Paying Tax as a Self-Employed Tutor While Working Full-Time

Paying Tax as a Self-Employed Tutor While Working Full-Time

Working as a 'part-time' tutor in the evenings and at weekends while you're also employed by a company or local authority can make paying tax a little more complicated. Here's our advice for navigating this particular situation.

We recently received an email from a prospective tutor asking about paying tax when you're both self-employed and a PAYE employee. We've been asked this question a few times before, so we thought it would be useful to share our reply as a public post with permission from the sender.

Here's the sender's original message:


Please can you advise, I cannot find this information anywhere!

I am currently employed and earn £60000 by a Local Authority. I would like to start teaching piano lessons privately. Would I still need to pay tax? Is this the self-employed one because I
am also employed? or is there a different route?

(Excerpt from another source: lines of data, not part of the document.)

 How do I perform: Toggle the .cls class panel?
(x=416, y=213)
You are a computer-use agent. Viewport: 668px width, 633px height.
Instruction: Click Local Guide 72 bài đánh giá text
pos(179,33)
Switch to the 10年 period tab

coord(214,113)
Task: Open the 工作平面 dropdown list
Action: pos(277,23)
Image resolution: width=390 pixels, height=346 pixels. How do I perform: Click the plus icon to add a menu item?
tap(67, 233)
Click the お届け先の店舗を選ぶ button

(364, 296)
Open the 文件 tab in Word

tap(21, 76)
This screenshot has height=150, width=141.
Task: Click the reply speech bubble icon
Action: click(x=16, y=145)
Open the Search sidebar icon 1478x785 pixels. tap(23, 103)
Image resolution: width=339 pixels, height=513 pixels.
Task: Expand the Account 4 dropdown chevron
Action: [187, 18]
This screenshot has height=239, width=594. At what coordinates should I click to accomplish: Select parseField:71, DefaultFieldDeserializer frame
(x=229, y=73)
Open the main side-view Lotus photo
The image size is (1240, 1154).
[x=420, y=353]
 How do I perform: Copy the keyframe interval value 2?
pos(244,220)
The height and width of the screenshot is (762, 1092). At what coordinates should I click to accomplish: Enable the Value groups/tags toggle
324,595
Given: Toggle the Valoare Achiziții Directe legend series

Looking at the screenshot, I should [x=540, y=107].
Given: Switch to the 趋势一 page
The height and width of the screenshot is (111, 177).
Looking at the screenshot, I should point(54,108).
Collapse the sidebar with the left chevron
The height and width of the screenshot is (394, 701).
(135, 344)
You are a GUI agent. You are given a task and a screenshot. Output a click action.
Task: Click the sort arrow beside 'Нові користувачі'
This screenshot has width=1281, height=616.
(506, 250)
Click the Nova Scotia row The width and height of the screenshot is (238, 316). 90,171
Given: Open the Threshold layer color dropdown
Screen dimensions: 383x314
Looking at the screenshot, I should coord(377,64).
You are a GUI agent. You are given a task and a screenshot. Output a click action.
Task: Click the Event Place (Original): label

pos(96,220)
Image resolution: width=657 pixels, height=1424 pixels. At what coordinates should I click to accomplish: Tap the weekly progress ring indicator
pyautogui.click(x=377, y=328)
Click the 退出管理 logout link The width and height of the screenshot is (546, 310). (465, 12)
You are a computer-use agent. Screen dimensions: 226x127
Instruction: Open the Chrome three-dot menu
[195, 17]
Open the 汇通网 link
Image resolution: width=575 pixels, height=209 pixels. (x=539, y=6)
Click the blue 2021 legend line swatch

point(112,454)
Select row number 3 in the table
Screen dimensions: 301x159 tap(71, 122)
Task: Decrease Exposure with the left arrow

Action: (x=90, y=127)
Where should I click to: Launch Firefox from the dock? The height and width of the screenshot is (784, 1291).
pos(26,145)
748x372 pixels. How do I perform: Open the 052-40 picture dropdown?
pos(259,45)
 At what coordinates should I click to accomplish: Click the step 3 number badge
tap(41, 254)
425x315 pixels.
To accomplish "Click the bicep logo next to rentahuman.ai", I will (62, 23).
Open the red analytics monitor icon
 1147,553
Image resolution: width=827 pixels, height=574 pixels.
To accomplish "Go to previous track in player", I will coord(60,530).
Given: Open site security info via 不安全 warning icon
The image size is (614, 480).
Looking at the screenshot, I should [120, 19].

I am only thinking of a few pupils as I am busy at work. Does this make a difference? Is there a minimum amount before you have to pay or do they count my other salary as well? Do they include my other salary and therefore I have to pay class 4 tax?


Here's our reply:

Hi there.

Thanks for your email.

I'll try my best to answer this, although I should say that I'm not an accountant :)

As far as I'm aware, as soon as you start making money from tutoring, even if it's only £30 a week, you need to register as self-employed with HMRC. In terms of tax, they look at your combined income from employment and self-employment. If it's over the tax-free Personal Allowance of £10,000 (which it will be if you earn £60k as PAYE), you'd be expected to pay additional tax.

In the past, HMRC has given me the option of paying this additional tax as a one-off payment via BACs, or they can collect it automatically through your PAYE set-up. Personally, I had them collect it automatically.

With National Insurance, if your self-employed profits exceed £6,365, you’ll have to pay a flat rate of £3.00 per week, which is Class 2 National Insurance.

Generally, you'd already be paying Class 1 National Insurance through PAYE via your employer, but Class 2 is paid directly to HMRC through a direct debit. I don't think they give you the option of paying it through your PAYE automatically.

If you're doing well with your self-employed income, you'll also have to pay Class 4 National Insurance. This is charged at 9% for all self-employed profits between £8,632 and £50,000, and at 2% for all profits greater than £50,000.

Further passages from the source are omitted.